About this task »
All of the data should be given again word for word, though the images are to be left out.

---- Material supplied

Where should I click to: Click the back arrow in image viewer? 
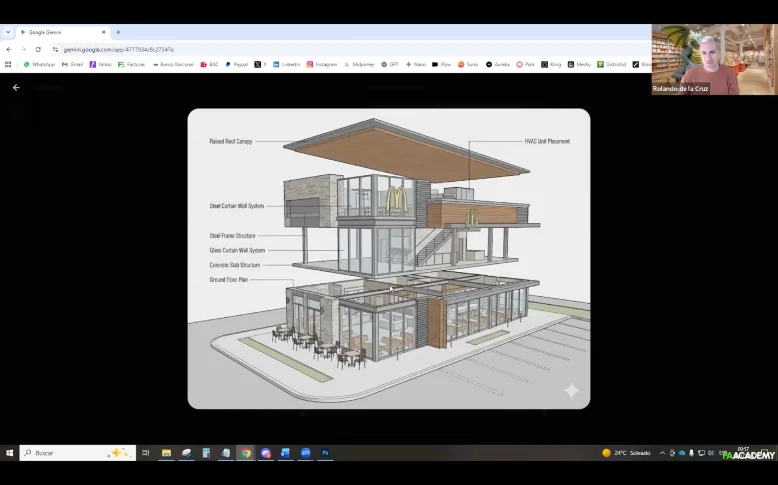pyautogui.click(x=16, y=88)
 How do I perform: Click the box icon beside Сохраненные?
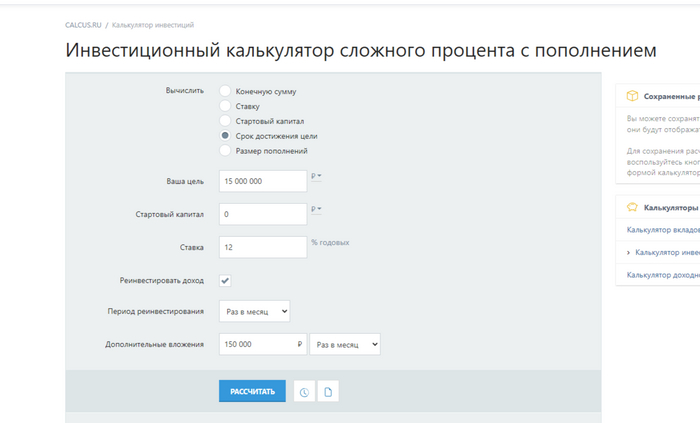[x=632, y=96]
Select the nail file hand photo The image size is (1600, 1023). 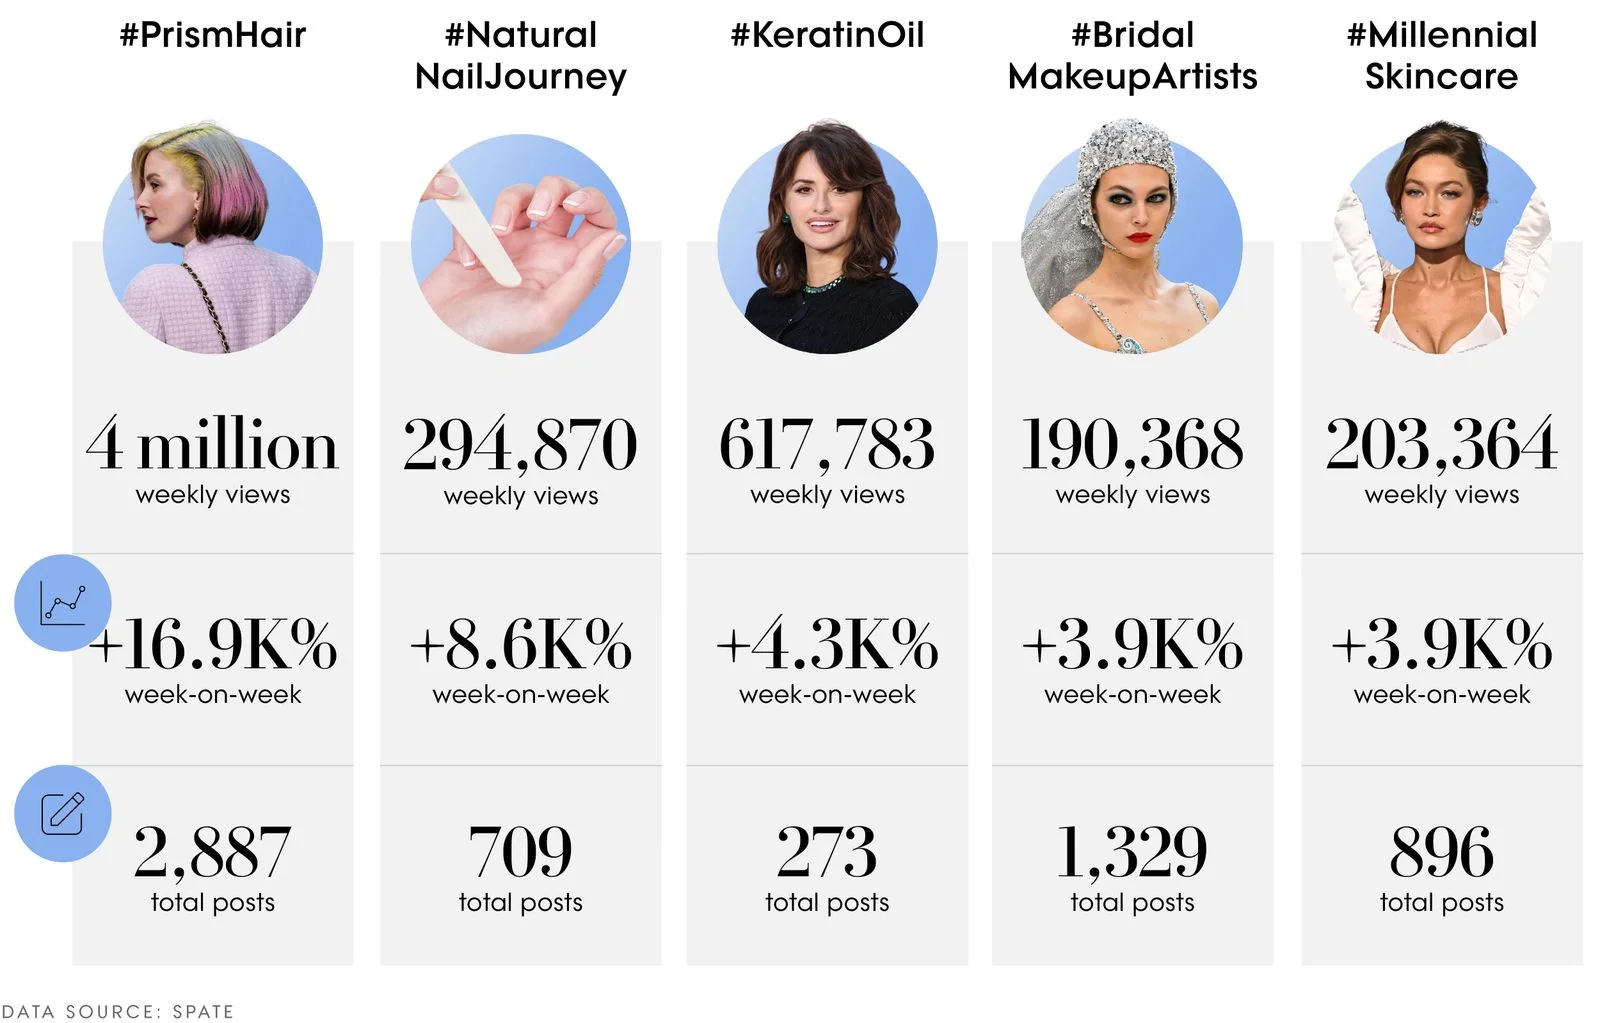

--------

Exercise answer »
Where should I click to: Click the back arrow in image viewer? 
pyautogui.click(x=16, y=88)
 How do I perform: Click the box icon beside Сохраненные?
[x=632, y=96]
Select the nail file hand photo The image size is (1600, 1023). 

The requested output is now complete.